Adoro ser pai. Adoro mesmo! Depois do futebol, claro! Tô brincando, não jogo futebol há anos, mas jogava quase todos os dias, eu acho. Assim como deixei de comprar livros, eu tinha uma biblioteca de uns bons mil e quinhentos livros. E os objetos antigos, os calhambeques em miniatura, tudo isso ficou pra trás, ficou em segundo plano. Claro que a vida da gente muda, digamos, um pouco, depois que a gente vira pai, ainda mais de três pequenos. Mas isso não tem muita importância.
Outras coisas acabam chegando junto com as crianças pra fazer parte da vida pra sempre, ou senão, por um bom tempo. Quer ver? Fotografia, por exemplo. Eu sempre gostei, sempre fotografei, estudei fotografia, dei até aulas de fotografia, mas posso dizer que ela começou a fazer parte de minha vida, de verdade, depois que me tornei pai. Parei de contar, mas acho que tenho nos meus arquivos mais de 15 mil fotos das crianças. Não vivo sem minha máquina. E ainda resgatei todos os negativos e slides antigos da família que estão sendo digitalizados, lentamente, quando dá tempo.
Que ver outra coisa? Cozinhar. Eu sempre cozinhei aqui e ali. Depois que casei com a Bia, ops, esqueci de apresentar a Bia, minha “queridamadamulhermaecompanheirabia”, mãe dos tri como falamos por aqui. Então, logo que casamos a Bia começou a chegar em casa com umas caixas de papelão, com comidas de esquisitas dentro e eu falei: “Bia, eu não como papelão, digo, coisa esquisita, eu como comida!” Aí eu resolvi aprender a cozinhar pra valer e comecei a me arriscar no fogão. Devo muito aos programas desses chefs que passam na TV, aprendi muito com eles. Hoje sou o cozinheiro oficial aqui em casa, não consigo ficar sem cozinhar e aquelas caixas de papelão com coisas esquisitas dentro nunca mais entraram aqui em casa.

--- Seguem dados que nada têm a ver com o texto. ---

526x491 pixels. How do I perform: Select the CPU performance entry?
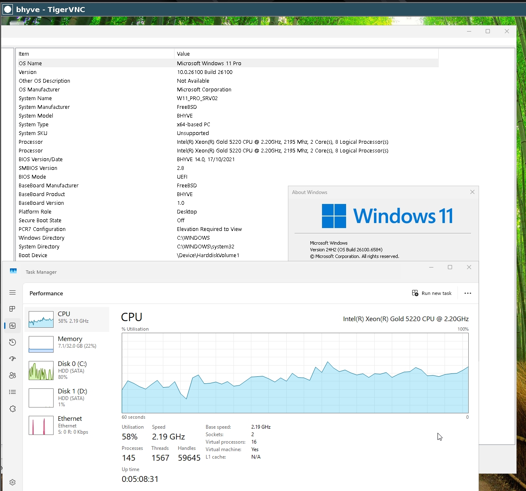coord(67,319)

E fora todas essas mudanças que contei aí acima, ainda acontecem outras mais profundas, essas as que nos transformam realmente. Como pai, a perspectiva, o olhar sobre o mundo e suas coisas muda. Como pai de trigêmeos, a mudança é radical. Ganhei preocupações que não tinha, aprendi coisas que não sabia, enxerguei coisa que não via. E, claro, ganhei cabelos brancos, muitos cabelos brancos. Ultimamente ando preocupado com o planeta, com o que podemos fazer pra preservar o pouco do que ainda sobra dos recursos naturais que destruímos ao longo desses anos de desenvolvimento industrial desenfreado. Estou preocupado com o que vai restar pros meus trigêmeos e pra toda a geração deles e pras outras que virão.
Opa! Acho que já escrevi demais e nem me apresentei direito. Sou o Octavio, casado com a Bia, pai dos trigêmeos Diogo (o intelectual), Laura (a pimentinha) e Mario (o responsável). Eu sempre quis ser pai, desde jovem. Sempre achei criança um barato, sempre gostei de brincar com crianças. E quando finalmente casei, (pois é, foi difícil achar a Bia!), estava mais do que ansioso pra ter filhos. E o resultado foi melhor que a encomenda, três de uma vez! Espero ver vocês sempre por aqui pra poder continuar esse papo. E cá entre nós, adoro ser pai!